From the get go, it’s clear Amanda is a strange young woman, whose need for attention is so pathetic and desperate, I’d be surprised if she had any real female friends in her life. From the accounts of their roommates, Meredith and Amanda could not be any more different. Meredith was kind, funny, considerate and even sweet. And though she tended to get along with everyone, the one person she couldn’t stand was Amanda. She complained about Amanda’s constant need for attention, how Amanda tried to belittle her affections for a boy who lived downstairs by claiming he liked her (Amanda), not Meredith and had odd boundary issues (i.e. leaving out dildos, refusing to flush the toilet, constantly playing the same few chords on a guitar no matter what everyone else was doing around her, etc).
However, the biggest red flag doesn’t stem from their relationship, but from Amanda herself. For example, the day Meredith’s body was found, Amanda returns home to find the front door open, blood all over the bathroom and what does she do? Does she call her room mates? No. Does she call the cops? No. Instead, she proceeds to take a shower? I don’t know about you, but her parent’s excuse that she was naive doesn’t fly. I remember being five years old when a motorcyclist wrecked in front of our house. I called 911 right away. And yet, when it looks like someone may have broken into her cottage, she just hops in the shower like nothing is wrong.
It is only when she finds someone’s feces in the other bathroom that she “freaks out” and returns to her boyfriend’s house. Yet again, never calling the cops. When she finally makes a phone call, who does she call? Her parents, in Washington… Why?
There are also several witnesses that say she never reacts when Meredith’s body is found. She simply stands at the end of the hall as if the whole situation is keeping her from something. As if that isn’t odd enough, she is outside making out with her boyfriend while the police are in the cottage processing the crime scene. She continues her odd behavior in the police station, randomly alternating between making funny faces with her boyfriend, making out with him and blurting out how she could have been murdered as well. She never once even shows any sign of emotion towards Meredith’s death, only in regards to needing to be center of attention.

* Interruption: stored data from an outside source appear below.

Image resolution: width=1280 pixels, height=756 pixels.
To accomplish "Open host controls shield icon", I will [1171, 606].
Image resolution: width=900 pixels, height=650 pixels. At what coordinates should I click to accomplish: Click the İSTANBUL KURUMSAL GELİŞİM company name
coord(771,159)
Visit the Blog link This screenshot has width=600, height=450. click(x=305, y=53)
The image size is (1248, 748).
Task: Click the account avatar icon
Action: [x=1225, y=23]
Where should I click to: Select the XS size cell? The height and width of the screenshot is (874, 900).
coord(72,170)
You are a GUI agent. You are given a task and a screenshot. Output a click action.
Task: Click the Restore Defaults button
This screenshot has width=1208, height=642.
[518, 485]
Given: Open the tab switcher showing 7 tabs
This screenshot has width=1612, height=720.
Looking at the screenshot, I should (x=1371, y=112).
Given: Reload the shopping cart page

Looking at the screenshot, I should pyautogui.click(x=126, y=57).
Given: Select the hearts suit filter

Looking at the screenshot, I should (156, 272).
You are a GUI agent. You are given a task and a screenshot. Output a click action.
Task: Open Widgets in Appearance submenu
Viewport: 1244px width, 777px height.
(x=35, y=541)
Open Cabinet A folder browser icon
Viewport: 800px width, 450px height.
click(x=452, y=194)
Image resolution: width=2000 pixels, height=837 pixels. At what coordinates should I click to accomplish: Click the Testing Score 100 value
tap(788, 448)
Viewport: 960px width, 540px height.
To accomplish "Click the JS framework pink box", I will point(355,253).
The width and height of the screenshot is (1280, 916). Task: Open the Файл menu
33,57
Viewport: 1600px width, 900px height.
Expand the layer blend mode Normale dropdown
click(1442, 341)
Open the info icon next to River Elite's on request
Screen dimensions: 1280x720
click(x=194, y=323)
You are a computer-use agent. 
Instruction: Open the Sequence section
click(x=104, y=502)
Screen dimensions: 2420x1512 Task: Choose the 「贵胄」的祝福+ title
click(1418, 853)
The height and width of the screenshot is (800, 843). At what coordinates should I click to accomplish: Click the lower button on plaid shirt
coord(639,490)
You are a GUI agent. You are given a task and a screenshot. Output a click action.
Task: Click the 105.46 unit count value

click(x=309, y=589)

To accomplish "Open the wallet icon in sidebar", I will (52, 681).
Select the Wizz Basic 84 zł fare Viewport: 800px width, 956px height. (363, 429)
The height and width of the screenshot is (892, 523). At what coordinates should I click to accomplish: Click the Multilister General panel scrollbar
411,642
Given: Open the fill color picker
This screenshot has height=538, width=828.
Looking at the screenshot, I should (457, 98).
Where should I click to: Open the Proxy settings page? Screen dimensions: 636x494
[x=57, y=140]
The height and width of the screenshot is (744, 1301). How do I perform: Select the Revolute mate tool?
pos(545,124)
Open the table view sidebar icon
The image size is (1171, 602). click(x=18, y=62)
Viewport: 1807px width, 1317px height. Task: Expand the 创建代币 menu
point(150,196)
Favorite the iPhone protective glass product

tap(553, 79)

As if her behavior isn’t weird enough, she claims not to remember where she was the night before and none of the specifics of what she did. I’m sorry, but most people can tell you one thing they did the evening before. But not Amanda. I was eventually so convinced of her guilt, that I couldn’t bear the thought of reading how her conviction was overturned. Yes, I agree, there was not physical evidence. That being said, at every turn, Amanda told lie after lie after lie in order to stall and misdirect the prosecution. She accused an innocent man of murdering Meredith and subsequently ruined his life. Say what you will, but none of these actions are those of an innocent woman. No one suspected her of any wrong doing until she opened her mouth and said she was there. She even put herself into the middle of the investigation. The night she first confessed, they hadn’t even called her in for questioning. She showed up on her own.
There is nothing naive or innocent about Amanda Knox. Somehow, someway, she is responsible for Meredith’s murder and I just hope someone else doesn’t have to die because the Italian justice system couldn’t prove it.